= Dan Storper =

American businessman (1951–2025)

Dan Mitchell Storper (May 20, 1951 – May 22, 2025) was an American music executive who was the founder and CEO of the record label Putumayo World Music.

==Early life==
Storper was born in Manhattan, New York City, on May 20, 1951, and grew up in Great Neck, New York.

===Education===
Storper was a recipient of a New York State Regents Scholarship and also an athlete and musician. He started at third base for Great Neck South High School's varsity baseball team and played varsity tennis in college. Majoring in Latin American Studies at Washington University in St. Louis, he graduated in 1973.

===Business===
The young Storper began to hone his entrepreneurial skills by trading coins and antiques while in junior high and high school. He also earned money by playing the piano at restaurants and other local venues. As a college student he set up a store in his dorm providing the usual necessities of dorm life such as toiletries and ordering LP's at substantial savings to his fellow dormmates. After graduating, he traveled to Colombia, Ecuador, Peru and Bolivia to visit the countries he had studied. Putumayo World Music, named after the valley of the Putumayo River in Colombia where he had visited, began as a hole-in the-wall retail store in New York City in 1975. The shop sold handcrafts and clothing collected in Latin America. It received considerable media attention and by 1985 Storper found himself designing ethnic-inspired contemporary clothing and supplying 600 other stores. Putumayo also had three successful New York stores.

==Switch to music==
In 1991, Storper was deeply impacted by world music when he happened upon a live concert of Kotoja, an African band led by Babá Ben Okulolo in the San Francisco Bay area and became involved with this compelling music, putting together Putumayo's first two world music collections in 1993. That same year, Storper was joined by his long-time friend Michael Kraus, who helped him launch the label.
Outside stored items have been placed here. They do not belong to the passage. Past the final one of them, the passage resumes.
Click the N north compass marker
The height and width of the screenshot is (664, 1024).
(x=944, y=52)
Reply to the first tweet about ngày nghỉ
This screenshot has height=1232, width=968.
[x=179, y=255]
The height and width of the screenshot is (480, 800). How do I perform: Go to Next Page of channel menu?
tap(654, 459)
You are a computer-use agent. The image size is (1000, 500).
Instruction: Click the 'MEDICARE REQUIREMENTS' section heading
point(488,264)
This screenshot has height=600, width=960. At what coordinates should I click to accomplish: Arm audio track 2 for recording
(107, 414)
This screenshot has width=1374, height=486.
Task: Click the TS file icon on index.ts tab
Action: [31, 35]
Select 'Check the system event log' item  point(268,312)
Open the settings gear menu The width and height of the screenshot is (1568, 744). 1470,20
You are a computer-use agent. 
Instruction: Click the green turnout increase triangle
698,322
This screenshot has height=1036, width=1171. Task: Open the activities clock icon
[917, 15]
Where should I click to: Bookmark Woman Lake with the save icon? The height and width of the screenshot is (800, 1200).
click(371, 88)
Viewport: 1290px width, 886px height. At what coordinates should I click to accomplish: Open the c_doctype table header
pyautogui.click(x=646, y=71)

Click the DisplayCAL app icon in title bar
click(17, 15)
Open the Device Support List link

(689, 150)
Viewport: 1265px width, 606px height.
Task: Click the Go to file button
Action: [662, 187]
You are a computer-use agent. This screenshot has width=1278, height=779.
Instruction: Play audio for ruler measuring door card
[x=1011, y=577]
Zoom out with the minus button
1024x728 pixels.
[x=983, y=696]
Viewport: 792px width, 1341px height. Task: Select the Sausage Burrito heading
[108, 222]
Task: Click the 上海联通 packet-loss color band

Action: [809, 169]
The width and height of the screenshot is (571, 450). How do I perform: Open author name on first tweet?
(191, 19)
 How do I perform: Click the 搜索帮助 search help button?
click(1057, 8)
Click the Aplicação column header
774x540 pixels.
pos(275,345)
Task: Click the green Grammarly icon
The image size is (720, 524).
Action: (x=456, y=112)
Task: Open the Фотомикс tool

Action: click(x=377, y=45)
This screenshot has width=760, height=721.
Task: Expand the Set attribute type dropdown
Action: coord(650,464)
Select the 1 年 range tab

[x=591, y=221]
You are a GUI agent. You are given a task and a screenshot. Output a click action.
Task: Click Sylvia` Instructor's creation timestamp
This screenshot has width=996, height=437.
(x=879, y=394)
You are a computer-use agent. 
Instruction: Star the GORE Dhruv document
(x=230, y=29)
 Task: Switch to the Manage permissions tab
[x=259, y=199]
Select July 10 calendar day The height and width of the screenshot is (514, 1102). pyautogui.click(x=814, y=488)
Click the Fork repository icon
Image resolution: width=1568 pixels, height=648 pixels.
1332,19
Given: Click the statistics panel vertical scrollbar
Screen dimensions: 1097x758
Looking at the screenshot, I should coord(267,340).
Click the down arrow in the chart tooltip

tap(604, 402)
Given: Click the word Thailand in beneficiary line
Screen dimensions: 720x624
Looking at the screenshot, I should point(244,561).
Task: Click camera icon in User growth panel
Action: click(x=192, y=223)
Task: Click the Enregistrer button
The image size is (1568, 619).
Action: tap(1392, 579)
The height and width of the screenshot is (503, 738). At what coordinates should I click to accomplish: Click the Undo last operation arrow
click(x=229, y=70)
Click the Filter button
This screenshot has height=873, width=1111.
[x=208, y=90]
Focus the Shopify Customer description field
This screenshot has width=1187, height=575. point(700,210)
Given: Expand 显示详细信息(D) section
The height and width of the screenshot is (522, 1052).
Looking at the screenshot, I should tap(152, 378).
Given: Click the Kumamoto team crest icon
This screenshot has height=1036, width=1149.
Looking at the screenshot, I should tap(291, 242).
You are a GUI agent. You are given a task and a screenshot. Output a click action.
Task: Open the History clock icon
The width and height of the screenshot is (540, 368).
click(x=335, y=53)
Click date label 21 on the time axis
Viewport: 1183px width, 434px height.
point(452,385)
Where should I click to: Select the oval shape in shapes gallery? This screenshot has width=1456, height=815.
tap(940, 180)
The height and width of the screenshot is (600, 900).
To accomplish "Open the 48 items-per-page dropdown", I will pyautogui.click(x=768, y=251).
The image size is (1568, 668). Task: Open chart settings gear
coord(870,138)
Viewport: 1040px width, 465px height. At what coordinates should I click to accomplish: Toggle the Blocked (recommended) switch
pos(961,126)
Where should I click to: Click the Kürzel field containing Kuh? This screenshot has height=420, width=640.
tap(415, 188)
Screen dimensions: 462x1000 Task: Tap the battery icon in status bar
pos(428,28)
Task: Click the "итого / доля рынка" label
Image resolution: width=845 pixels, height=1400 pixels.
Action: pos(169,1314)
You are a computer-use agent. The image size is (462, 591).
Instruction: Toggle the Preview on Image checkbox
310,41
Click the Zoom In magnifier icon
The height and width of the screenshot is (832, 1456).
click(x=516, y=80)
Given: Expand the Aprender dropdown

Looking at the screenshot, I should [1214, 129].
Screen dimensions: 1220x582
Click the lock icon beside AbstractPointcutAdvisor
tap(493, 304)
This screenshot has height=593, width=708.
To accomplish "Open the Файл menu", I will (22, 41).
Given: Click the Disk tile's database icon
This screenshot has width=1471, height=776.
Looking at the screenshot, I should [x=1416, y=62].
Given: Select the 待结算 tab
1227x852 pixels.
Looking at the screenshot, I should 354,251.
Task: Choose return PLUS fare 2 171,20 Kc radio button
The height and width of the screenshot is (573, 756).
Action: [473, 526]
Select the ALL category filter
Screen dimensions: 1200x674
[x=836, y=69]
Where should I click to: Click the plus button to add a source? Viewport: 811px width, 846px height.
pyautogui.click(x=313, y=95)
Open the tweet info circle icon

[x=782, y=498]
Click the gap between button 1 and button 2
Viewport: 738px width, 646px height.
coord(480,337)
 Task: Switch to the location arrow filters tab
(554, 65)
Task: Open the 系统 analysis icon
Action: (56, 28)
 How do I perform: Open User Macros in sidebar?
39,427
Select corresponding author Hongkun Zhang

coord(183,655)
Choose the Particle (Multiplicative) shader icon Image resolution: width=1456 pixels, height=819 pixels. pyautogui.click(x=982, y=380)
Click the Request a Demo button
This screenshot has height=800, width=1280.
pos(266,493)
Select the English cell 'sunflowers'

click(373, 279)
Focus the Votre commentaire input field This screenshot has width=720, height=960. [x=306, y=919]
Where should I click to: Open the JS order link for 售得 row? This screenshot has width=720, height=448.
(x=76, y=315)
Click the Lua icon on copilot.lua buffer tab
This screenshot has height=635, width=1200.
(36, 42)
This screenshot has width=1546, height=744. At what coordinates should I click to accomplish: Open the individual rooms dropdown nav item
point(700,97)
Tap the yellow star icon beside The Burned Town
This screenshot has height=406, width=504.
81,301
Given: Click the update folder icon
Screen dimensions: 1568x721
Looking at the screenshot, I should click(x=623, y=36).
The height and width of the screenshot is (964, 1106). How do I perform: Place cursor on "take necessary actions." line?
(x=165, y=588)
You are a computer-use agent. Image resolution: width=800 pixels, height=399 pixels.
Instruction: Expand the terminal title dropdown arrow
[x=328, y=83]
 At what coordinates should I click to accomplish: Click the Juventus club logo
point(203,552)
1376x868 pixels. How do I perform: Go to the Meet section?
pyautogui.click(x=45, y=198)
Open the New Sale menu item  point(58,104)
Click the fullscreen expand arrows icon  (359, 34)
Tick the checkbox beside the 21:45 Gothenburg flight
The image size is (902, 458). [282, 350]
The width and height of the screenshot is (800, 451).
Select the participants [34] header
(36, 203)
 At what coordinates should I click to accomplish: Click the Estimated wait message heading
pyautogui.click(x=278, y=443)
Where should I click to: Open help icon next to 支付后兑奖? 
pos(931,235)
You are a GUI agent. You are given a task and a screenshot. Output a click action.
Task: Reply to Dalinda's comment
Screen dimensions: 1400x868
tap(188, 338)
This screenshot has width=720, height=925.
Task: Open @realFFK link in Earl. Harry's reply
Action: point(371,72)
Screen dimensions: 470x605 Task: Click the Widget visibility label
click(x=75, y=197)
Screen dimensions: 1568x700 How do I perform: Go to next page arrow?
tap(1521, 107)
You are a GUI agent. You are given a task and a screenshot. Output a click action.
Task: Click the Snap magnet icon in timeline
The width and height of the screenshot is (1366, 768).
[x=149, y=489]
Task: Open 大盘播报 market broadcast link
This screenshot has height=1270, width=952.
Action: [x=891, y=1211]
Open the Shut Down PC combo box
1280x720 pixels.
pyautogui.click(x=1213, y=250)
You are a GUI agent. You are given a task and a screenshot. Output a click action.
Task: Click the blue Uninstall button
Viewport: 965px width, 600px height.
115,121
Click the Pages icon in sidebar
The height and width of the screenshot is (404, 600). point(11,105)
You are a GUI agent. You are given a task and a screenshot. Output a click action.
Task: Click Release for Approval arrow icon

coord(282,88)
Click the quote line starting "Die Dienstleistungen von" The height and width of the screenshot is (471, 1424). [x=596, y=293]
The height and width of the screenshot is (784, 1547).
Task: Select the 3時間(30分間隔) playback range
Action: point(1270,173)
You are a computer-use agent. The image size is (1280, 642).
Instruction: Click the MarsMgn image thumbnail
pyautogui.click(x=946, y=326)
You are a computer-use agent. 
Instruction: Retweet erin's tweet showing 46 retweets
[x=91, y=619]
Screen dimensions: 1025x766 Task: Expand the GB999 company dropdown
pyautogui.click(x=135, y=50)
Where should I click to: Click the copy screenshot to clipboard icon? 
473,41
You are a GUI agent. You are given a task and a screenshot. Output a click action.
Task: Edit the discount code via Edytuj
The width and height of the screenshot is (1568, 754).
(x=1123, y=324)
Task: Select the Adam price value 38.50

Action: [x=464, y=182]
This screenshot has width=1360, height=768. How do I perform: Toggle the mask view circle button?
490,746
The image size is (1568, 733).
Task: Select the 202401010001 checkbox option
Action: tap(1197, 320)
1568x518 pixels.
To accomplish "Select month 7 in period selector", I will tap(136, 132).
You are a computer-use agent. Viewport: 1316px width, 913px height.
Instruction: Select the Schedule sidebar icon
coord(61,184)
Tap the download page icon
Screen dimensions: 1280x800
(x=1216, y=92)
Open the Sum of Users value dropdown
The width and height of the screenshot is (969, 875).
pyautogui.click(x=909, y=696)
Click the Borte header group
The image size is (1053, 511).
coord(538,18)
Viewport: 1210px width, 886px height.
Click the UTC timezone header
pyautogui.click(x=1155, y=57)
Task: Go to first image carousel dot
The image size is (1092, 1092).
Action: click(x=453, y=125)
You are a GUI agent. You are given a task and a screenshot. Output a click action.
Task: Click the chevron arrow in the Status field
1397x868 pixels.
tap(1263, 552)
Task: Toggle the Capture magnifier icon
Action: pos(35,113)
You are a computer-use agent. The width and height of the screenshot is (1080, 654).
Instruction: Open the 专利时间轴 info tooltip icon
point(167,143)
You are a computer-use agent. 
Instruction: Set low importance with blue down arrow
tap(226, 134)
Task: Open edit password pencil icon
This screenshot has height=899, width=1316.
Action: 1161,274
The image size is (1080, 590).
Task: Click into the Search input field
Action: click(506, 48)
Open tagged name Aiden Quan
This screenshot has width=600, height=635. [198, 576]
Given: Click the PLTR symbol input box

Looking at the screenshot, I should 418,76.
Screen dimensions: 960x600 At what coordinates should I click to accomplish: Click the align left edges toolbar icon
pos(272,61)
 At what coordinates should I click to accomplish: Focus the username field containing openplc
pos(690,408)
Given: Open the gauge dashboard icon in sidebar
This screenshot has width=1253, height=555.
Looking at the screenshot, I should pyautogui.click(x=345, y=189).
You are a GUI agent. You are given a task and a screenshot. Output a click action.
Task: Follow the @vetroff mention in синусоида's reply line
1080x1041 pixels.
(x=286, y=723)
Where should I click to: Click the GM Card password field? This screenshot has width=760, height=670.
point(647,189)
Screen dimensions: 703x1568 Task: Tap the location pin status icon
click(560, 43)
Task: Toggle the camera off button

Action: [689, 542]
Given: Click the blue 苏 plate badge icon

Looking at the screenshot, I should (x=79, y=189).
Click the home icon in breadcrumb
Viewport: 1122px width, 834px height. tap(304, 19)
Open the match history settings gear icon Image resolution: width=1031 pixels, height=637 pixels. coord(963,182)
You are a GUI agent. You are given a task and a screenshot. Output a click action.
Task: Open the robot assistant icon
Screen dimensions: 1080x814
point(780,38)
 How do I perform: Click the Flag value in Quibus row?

After selling the Putumayo stores in 1997, Storper was able to focus full-time on his goal of introducing people to other cultures through great world music. He traveled extensively and, with the support of ethnomusicologist Jacob Edgar (founder of Cumbancha) paid attention to the music scenes in Paris, Rio de Janeiro, New Orleans, Johannesburg and other music centers. The opening of Putumayo Europe, in Hilversum, Holland in 2000 enabled the company to connect with the European music and retail scene. The expansion of the label's International division has also extended Putumayo's presence in South America, Asia, Africa and Oceania. The company now has offices in 12 countries. Putumayo has sold more than 15 million CDs since it began, with 50 of its collections selling more than 100,000 copies each and several surpassing 300,000. Currently, more than 3500 specialty retailers in the U.S. and thousands more around the world sell Putumayo CDs.

Storper was also a judge for the 5th, 10th, and 11th annual Independent Music Awards to support independent artists' careers.

==Personal life and death==
Storper had three children. He was married to Amy Sevante until they divorced in 2025.

Storper died of pancreatic cancer in New Orleans, on May 22, 2025, two days after his 74th birthday.